September 17, 2007
By: Brian Dubie
Lt. Governor’s Log for September 2007
Small, Timely Corrections Are Key To Our State’s Healthy Aging
By Brian Dubie
I learned something long ago as a pilot that I have repeated often to student pilots as a flight instructor. “By making small, timely corrections, you will avoid making big, risky corrections.”
Today our state and our nation face a changing reality, of a population made up of more older people and less younger ones than ever before in our history. And it’s a trend that will continue. In Vermont, with our 2nd oldest population and lowest birth rate of any state in the US, we will need to adapt to this change ahead of the rest of the country.
That’s why Governor Jim Douglas established the Commission on Healthy Aging, which I chair. It’s our task to understand the evolving needs of older Vermonters, and propose proactive ways to help improve their health and quality of life, while making the most of the resources available to us.
Part of the challenge is to make the math work. With our population of older retirees growing faster than our population of younger workers, we can see ahead to a time when it will be increasingly challenging for young and working Vermonters to honor our commitment to retired Vermonters.

(Dataset records)
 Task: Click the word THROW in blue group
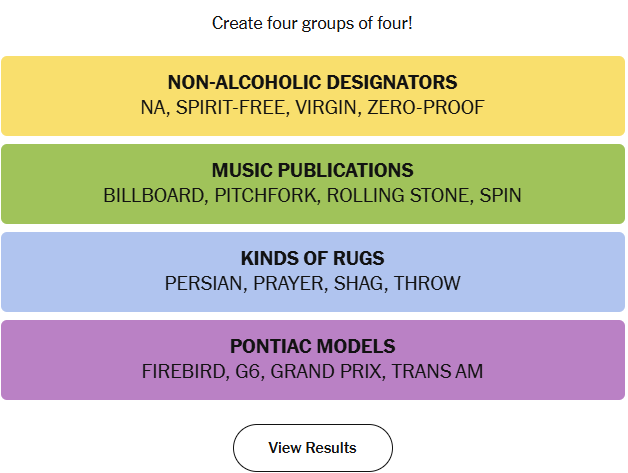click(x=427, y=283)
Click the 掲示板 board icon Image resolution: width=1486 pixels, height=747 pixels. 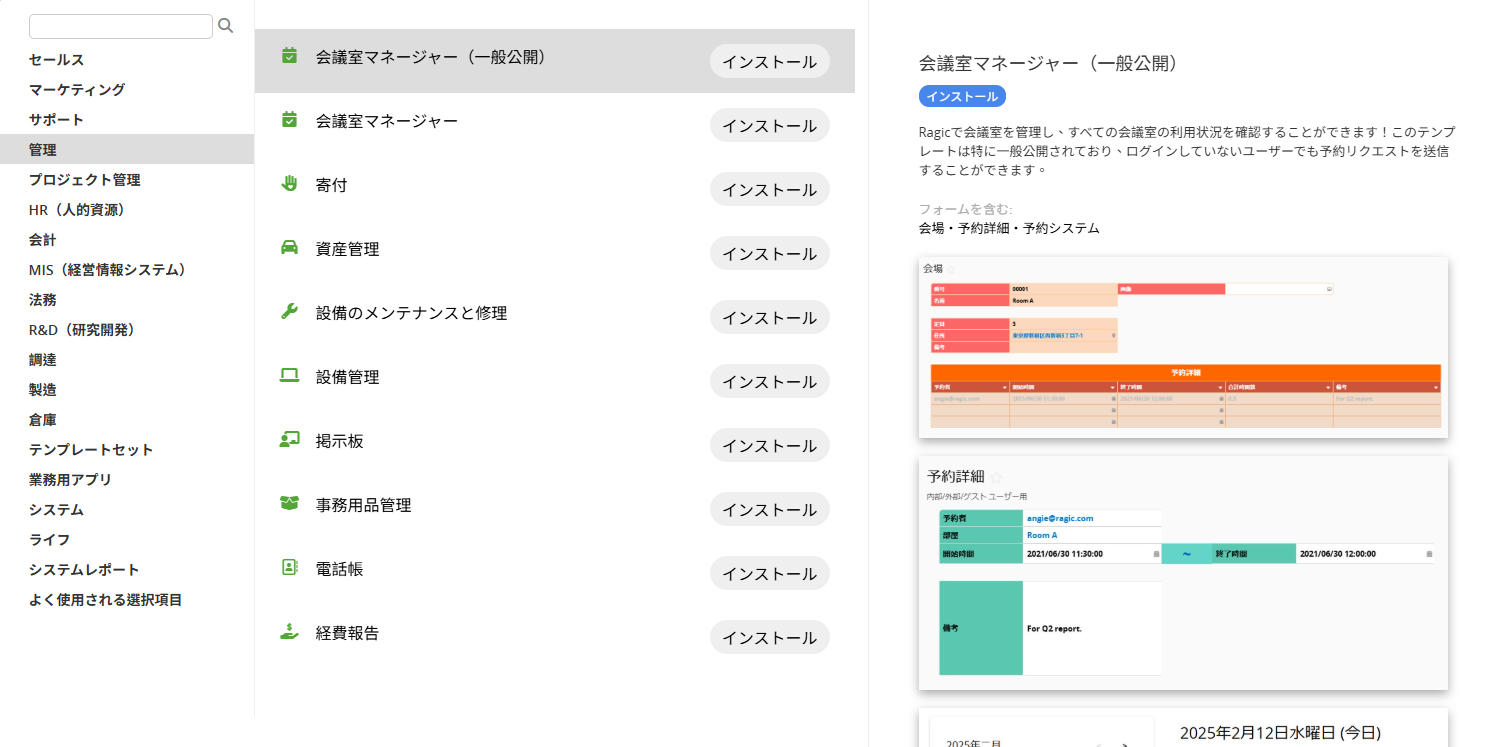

...

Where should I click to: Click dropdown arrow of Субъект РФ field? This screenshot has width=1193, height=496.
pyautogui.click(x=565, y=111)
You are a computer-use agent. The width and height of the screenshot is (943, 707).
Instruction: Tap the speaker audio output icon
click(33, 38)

(Study questions)
1/ From the Lt. Governor's log, list each role or position that Brian Dubie holds or has held.
2/ Output the stretch of the Lt. Governor's log from "September 17, 2007" through "of the country.", word for word.
The records come from a separate source.

(Replies)
1/
- Pilot
- Flight instructor
- Lt. Governor
- Chair of the Commission on Healthy Aging

2/
September 17, 2007
By: Brian Dubie
Lt. Governor’s Log for September 2007
Small, Timely Corrections Are Key To Our State’s Healthy Aging
By Brian Dubie
I learned something long ago as a pilot that I have repeated often to student pilots as a flight instructor. “By making small, timely corrections, you will avoid making big, risky corrections.”
Today our state and our nation face a changing reality, of a population made up of more older people and less younger ones than ever before in our history. And it’s a trend that will continue. In Vermont, with our 2nd oldest population and lowest birth rate of any state in the US, we will need to adapt to this change ahead of the rest of the country.